What is needed: Word for word, reproduce each of the entries.

Stored data
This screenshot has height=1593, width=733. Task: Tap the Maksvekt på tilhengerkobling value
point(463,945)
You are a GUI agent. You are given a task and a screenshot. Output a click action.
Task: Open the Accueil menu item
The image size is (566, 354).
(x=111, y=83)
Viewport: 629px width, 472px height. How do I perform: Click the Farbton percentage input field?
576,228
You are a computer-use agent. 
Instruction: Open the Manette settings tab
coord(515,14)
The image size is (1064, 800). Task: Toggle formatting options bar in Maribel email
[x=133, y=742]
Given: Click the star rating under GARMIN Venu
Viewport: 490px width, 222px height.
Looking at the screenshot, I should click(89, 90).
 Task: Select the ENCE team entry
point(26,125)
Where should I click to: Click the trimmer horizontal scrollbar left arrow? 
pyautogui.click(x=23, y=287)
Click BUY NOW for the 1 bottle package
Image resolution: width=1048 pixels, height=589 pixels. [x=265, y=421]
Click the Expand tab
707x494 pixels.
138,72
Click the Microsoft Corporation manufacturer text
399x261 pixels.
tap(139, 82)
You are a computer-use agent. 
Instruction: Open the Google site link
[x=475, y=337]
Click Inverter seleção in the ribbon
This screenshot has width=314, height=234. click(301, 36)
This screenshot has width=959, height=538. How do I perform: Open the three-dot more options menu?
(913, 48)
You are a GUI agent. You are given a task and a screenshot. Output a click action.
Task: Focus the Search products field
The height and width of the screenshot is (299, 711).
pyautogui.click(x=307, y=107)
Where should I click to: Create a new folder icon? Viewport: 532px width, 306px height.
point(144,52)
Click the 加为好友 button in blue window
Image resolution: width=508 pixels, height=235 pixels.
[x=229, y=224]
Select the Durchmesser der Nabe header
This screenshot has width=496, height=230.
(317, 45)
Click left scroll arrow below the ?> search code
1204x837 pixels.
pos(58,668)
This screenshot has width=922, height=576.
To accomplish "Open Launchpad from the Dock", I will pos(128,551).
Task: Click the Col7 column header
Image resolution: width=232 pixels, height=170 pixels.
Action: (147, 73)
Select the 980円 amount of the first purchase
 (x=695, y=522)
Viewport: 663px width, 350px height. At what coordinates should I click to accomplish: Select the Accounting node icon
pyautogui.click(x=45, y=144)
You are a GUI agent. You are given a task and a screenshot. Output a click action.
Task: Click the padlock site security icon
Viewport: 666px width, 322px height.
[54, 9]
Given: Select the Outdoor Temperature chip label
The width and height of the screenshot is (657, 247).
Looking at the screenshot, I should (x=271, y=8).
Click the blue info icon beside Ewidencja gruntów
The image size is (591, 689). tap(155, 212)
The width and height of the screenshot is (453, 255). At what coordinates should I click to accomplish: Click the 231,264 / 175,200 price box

Result:
This screenshot has height=1593, width=733. Task: Tap the Maksvekt på tilhengerkobling value
point(463,945)
You are a GUI agent. You are given a task and a screenshot. Output a click action.
Task: Open the Accueil menu item
The image size is (566, 354).
(x=111, y=83)
Viewport: 629px width, 472px height. How do I perform: Click the Farbton percentage input field?
576,228
You are a computer-use agent. 
Instruction: Open the Manette settings tab
coord(515,14)
The image size is (1064, 800). Task: Toggle formatting options bar in Maribel email
[x=133, y=742]
Given: Click the star rating under GARMIN Venu
Viewport: 490px width, 222px height.
Looking at the screenshot, I should click(89, 90).
 Task: Select the ENCE team entry
point(26,125)
Where should I click to: Click the trimmer horizontal scrollbar left arrow? 
pyautogui.click(x=23, y=287)
Click BUY NOW for the 1 bottle package
Image resolution: width=1048 pixels, height=589 pixels. [x=265, y=421]
Click the Expand tab
707x494 pixels.
138,72
Click the Microsoft Corporation manufacturer text
399x261 pixels.
tap(139, 82)
You are a computer-use agent. 
Instruction: Open the Google site link
[x=475, y=337]
Click Inverter seleção in the ribbon
This screenshot has width=314, height=234. click(301, 36)
This screenshot has width=959, height=538. How do I perform: Open the three-dot more options menu?
(913, 48)
You are a GUI agent. You are given a task and a screenshot. Output a click action.
Task: Focus the Search products field
The height and width of the screenshot is (299, 711).
pyautogui.click(x=307, y=107)
Where should I click to: Create a new folder icon? Viewport: 532px width, 306px height.
point(144,52)
Click the 加为好友 button in blue window
Image resolution: width=508 pixels, height=235 pixels.
[x=229, y=224]
Select the Durchmesser der Nabe header
This screenshot has width=496, height=230.
(317, 45)
Click left scroll arrow below the ?> search code
1204x837 pixels.
pos(58,668)
This screenshot has width=922, height=576.
To accomplish "Open Launchpad from the Dock", I will pos(128,551).
Task: Click the Col7 column header
Image resolution: width=232 pixels, height=170 pixels.
Action: (147, 73)
Select the 980円 amount of the first purchase
 (x=695, y=522)
Viewport: 663px width, 350px height. At what coordinates should I click to accomplish: Select the Accounting node icon
pyautogui.click(x=45, y=144)
You are a GUI agent. You are given a task and a screenshot. Output a click action.
Task: Click the padlock site security icon
Viewport: 666px width, 322px height.
[54, 9]
Given: Select the Outdoor Temperature chip label
The width and height of the screenshot is (657, 247).
Looking at the screenshot, I should (x=271, y=8).
Click the blue info icon beside Ewidencja gruntów
The image size is (591, 689). tap(155, 212)
The width and height of the screenshot is (453, 255). At what coordinates should I click to accomplish: Click the 231,264 / 175,200 price box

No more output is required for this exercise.